EXCERPT TO READ
So far details on what stage three will entail are vague though the plan is expected to relax restrictions on workplaces and public gatherings.

Movie theatres and outdoor playgrounds might also reopen, though large public gatherings such as sports events and concerts will continue to be prohibited for the “foreseeable future.”


Comments (3)

  • Terry Gibson July 13, 2020 12:16 PM

    — thank-YOU, NOW, and ALL Staff, for continuing ON with the paper, and for re-instating the Adult Classified, again ! NOW ‘is’, a free-thinking weekly, vis-à-vis, Alice’s and Michael’s vision (1981), and Thanks to Brian Kalish, for his ambition (as he stated in his interview with Steve Darling) in knowing the VALUE of NOW and the GEORGIA STRAIGHT, and their value in the Toronto and Vancouver market-places. Have a great week, and thanks for your ‘ear’ ! As Always, Terry Gibson, Regina, Sk (and a special ‘hello’ to My Main Man, Kirk MacDonald, for ALL he has done (does) for me in fulfilling My Life-time Sub)

  • Sarah Mattok July 13, 2020 08:32 PM

    Your photo accompanying this article is misleading. The common test for Covid is not a blood test, and this contributes to people coming in for testing and expecting a blood draw. Please change to a more appropriate picture (ex. a swab)

  • vivienne jones July 13, 2020 08:37 PM

    Given that the physical,emotional,mental and social well being of our loved ones in LONG TERM CARE is high on our minds as family members, I have a few real time questions to do with the quality of life around covid 19 protocols and openings.

DATA EXCERPTS
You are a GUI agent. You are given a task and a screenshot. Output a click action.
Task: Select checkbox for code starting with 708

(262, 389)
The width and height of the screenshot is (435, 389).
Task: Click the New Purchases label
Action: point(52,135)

TASK ITEM
Using the excerpt on stage-three reopening and its comments, answer each question below in one sentence.
(a) Which large public gatherings does the excerpt say will continue to be prohibited, and for how long?
(b) What did Terry Gibson thank the paper's staff for reinstating?
(c) What picture does Sarah Mattok suggest as a more appropriate one?

RESULT
(a) Sports events and concerts will continue to be prohibited for the "foreseeable future."
(b) Terry Gibson thanked the staff for reinstating the Adult Classified.
(c) Sarah Mattok suggests a picture of a swab.